Soprano Leyla Gencer, who made her career at Italy's famed La Scala opera house, has died in Milan, officials said Saturday. She was 80.
The singer known as La Diva Turca - the Turkish Diva - died Friday of respiratory problems and heart failure at home in Milan, La Scala and the Turkish State Opera and Ballet said, AP reported.
La Scala expressed "immense sorrow" over Gencer's death and said the singer had "one of the most emotional voices of any time."
It said in a statement that her performances at La Scala had provided "years of unrepeatable splendor."
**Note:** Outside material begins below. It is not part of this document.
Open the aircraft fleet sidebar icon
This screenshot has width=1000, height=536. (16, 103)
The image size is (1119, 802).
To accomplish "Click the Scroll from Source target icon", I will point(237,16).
Gencer was born in Istanbul in 1928 to a Polish mother and a Turkish father.
She studied privately in Ankara, the Turkish capital, with Italian opera singer Giannina Arangi Lombardi and made her operatic debut there in 1950, cast as Santuzza in Pietro Mascagni's "Cavalleria Rusticana" ("Rustic Chivalry") - a role she would later reprise on world stages.
Gencer, a contemporary of opera legends Maria Callas and Renata Tebaldi, made her La Scala debut in 1957, playing Madame Lidoine in the world premiere of Francis Poulenc's "Dialogues des Carmelites." She moved to the Milanese opera house after successful performances in Puccini's "Madama Butterfly" and Tchaikovsky's "Eugene Onegin" in Naples.
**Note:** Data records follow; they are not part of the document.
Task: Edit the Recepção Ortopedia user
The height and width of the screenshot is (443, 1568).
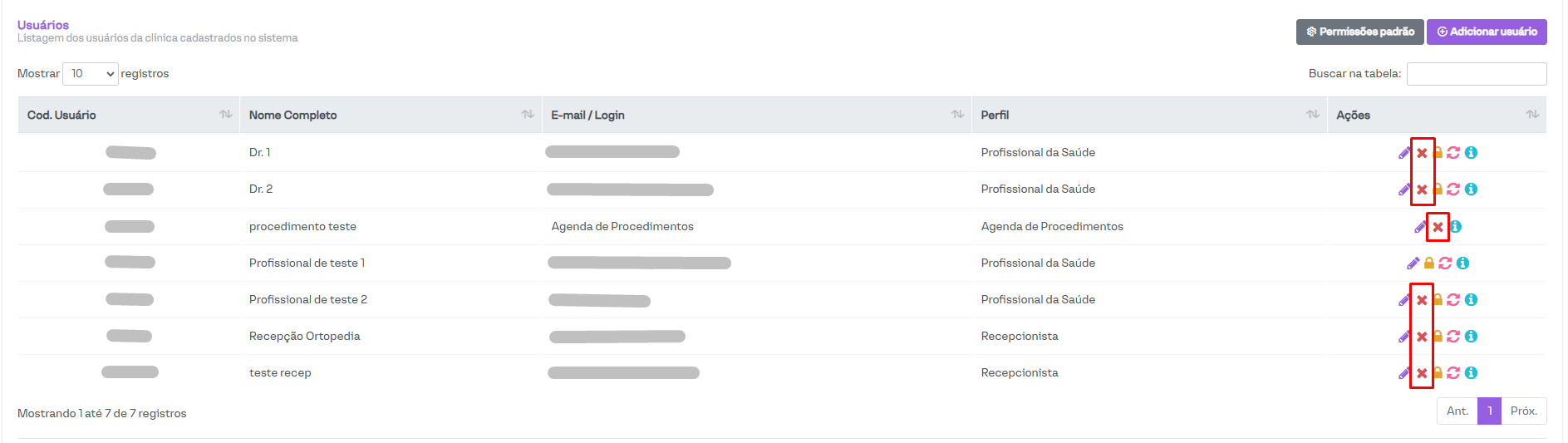Action: pyautogui.click(x=1403, y=337)
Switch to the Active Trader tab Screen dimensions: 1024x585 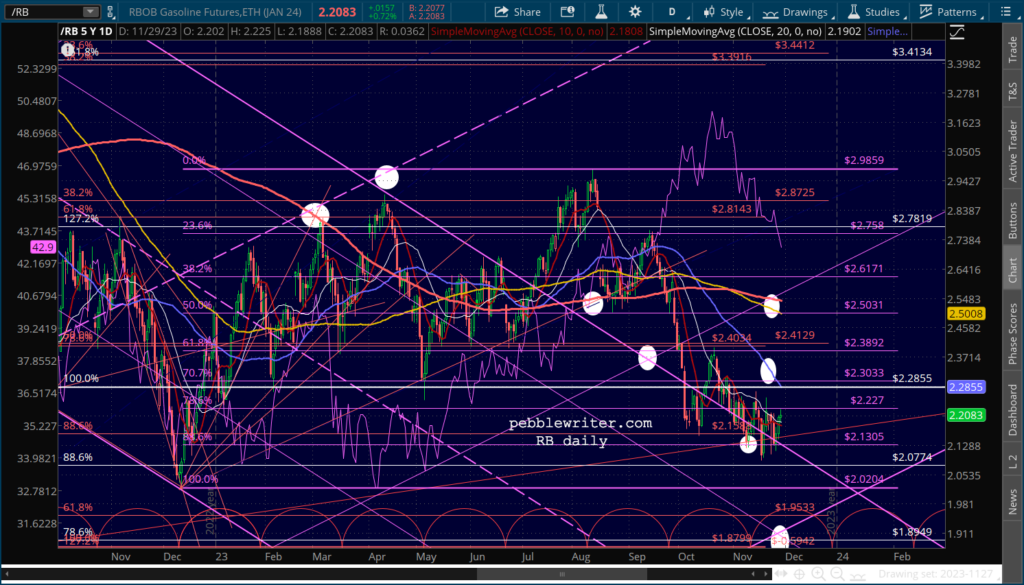point(1012,151)
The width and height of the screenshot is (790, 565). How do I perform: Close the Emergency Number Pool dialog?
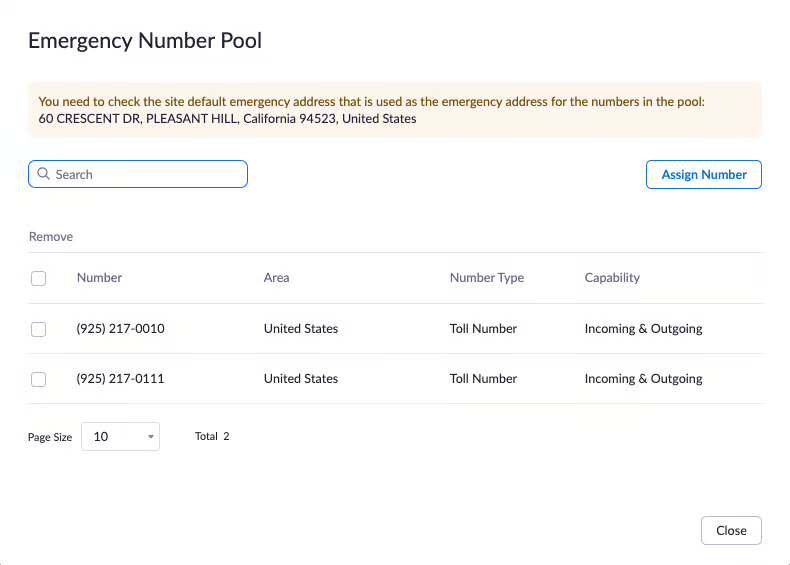click(x=731, y=530)
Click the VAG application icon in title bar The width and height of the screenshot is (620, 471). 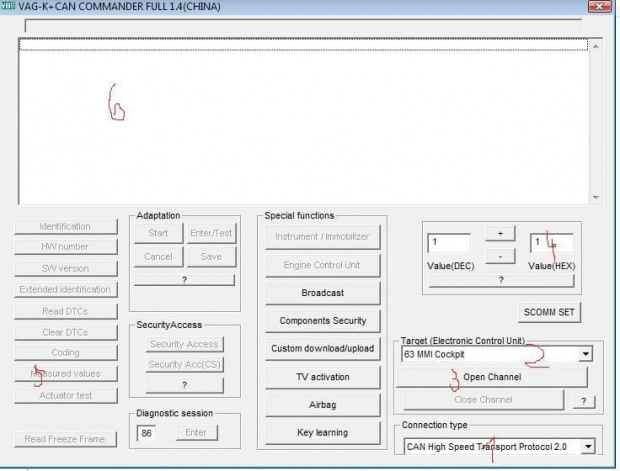tap(8, 7)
Her repertoire during a career spanning some 30 years included more than 70 roles. At La Scala, she was cast as the first woman of Canterbury in the world premiere of Pizzeti's "L'Assasinio nella Cattedralle" ("Murder in the Cathedral"). A debut at the Royal Opera House, in London, came in 1962 when she performed Elisabetta in Verdi's "Don Carlo."
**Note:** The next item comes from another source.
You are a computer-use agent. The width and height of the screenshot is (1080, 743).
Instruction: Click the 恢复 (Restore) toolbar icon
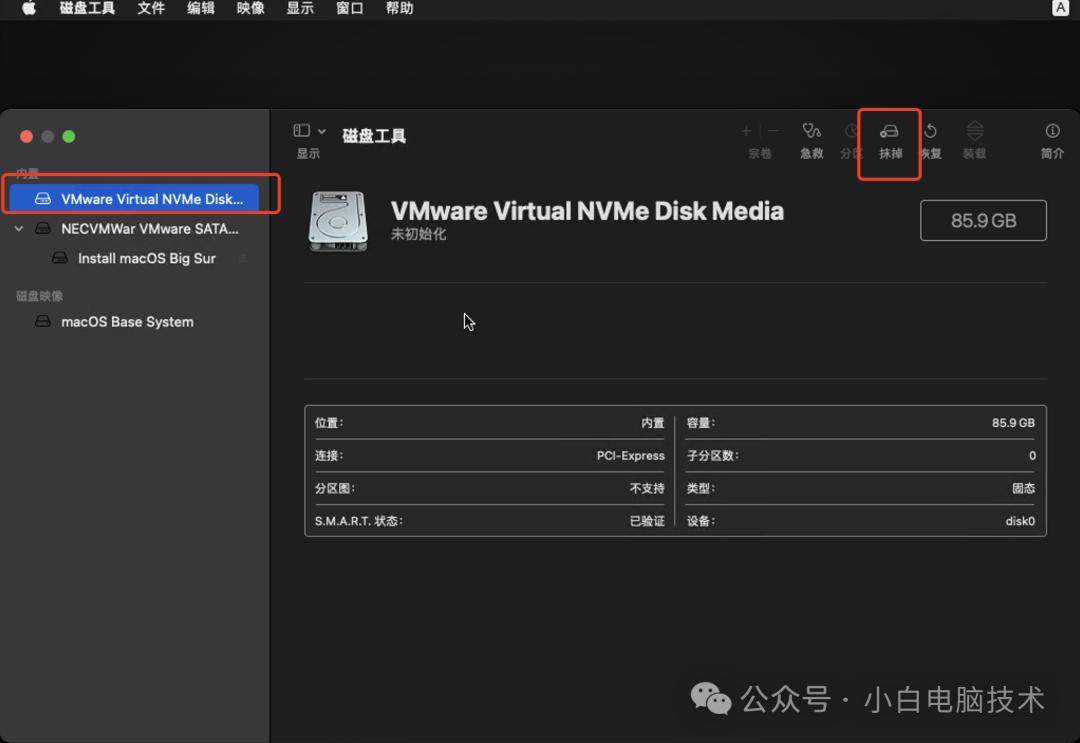tap(930, 139)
"Leyla Gencer, a world artist, had become our honor in the international scene and has inscribed her name on the history of opera," Culture Minister Ertugrul Gunay said.
"The Turkish opera, the international art world, have lost a great personality. She was one of the most important opera singers of the 20th century," said Rengim Gokmen, director of the Turkish State Opera and Ballet.
After retiring from opera in 1985, the singer devoted herself to discovering and training young talent. An annual Turkish-sponsored voice competition is named after her.
"Even if in her finals years she was not able to go on stage, she became a leader for Turkish opera stars and trained them," Gokmen said. "We owe her a lot."
La Scala said a funeral will be held Monday in San Babila Church in Milan.
The private Dogan news agency reported that her ashes will be taken to Istanbul to be scattered over the Bosporus, in line with her wishes. The strait forms the boundary between the European and Asian parts of Turkey.